Christopher Knittel, George P. Schultz Professor and Professor of Applied Economics, MIT Sloan

From San Francisco Chronicle 

Fuel economy standards are an important way for the U.S. to combat climate change. However, a 2018 study conducted by the Trump administration proposes hitting the pause button on regulations, potentially leaving billions of dollars in benefits on the table.

This is a significant change from the Obama administration, which ramped up prior fuel economy standards. That administration mandated the fleet-wide fuel economy of passenger vehicles and light trucks to reach 54.5 miles per gallon by 2025. The federal government’s cost-benefit analysis, completed in January 2017, concluded that this was technologically feasible and that benefits exceeded costs by over US$90 billion.

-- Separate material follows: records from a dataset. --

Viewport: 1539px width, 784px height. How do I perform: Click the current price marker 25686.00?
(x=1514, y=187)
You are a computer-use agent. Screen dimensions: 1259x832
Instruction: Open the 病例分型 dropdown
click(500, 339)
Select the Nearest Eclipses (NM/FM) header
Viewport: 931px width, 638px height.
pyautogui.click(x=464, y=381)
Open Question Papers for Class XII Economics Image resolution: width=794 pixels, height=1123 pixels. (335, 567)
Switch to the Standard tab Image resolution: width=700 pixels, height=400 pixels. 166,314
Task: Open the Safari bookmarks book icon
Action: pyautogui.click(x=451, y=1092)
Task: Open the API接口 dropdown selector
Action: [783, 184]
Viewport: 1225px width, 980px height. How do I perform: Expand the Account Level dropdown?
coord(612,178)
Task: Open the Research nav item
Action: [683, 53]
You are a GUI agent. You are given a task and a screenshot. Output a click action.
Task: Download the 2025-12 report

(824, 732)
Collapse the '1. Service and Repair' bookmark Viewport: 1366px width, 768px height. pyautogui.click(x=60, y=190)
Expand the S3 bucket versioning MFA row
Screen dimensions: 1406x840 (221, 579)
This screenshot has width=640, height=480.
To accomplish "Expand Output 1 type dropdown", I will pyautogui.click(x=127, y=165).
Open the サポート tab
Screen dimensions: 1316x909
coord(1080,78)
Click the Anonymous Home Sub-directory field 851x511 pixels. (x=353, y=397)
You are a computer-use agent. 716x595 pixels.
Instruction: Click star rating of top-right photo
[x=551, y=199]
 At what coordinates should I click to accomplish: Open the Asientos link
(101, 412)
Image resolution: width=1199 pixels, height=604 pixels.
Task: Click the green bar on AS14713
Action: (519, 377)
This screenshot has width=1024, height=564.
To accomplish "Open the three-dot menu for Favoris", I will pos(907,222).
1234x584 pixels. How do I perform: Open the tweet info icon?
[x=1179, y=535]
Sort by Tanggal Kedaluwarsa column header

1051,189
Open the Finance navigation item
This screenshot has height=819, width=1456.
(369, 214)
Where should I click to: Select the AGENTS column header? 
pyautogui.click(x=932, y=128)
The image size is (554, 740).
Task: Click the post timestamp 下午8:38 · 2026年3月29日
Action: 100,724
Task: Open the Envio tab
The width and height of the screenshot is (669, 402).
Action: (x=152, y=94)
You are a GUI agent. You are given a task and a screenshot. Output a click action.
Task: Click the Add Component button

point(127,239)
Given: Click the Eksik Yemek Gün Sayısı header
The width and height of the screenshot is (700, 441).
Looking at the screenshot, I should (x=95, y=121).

The current administration challenges that conclusion and recommends freezing standards at model year 2020 levels through 2025. Their analysis finds that the costs exceed the benefits by over $170 billion – a difference of over $260 billion from the previous report.

Who is right? The answer matters, because fuel economy standards are the last remaining major federal regulation to fight greenhouse gas emissions. The current administration has eliminated other regulations related to clean power and is promoting coal consumption. If the Obama administration’s analysis is correct, then pausing fuel standards will cost the economy money and impact the environment. If the Trump analysis is correct, then this may be the right call. There is a lot at stake.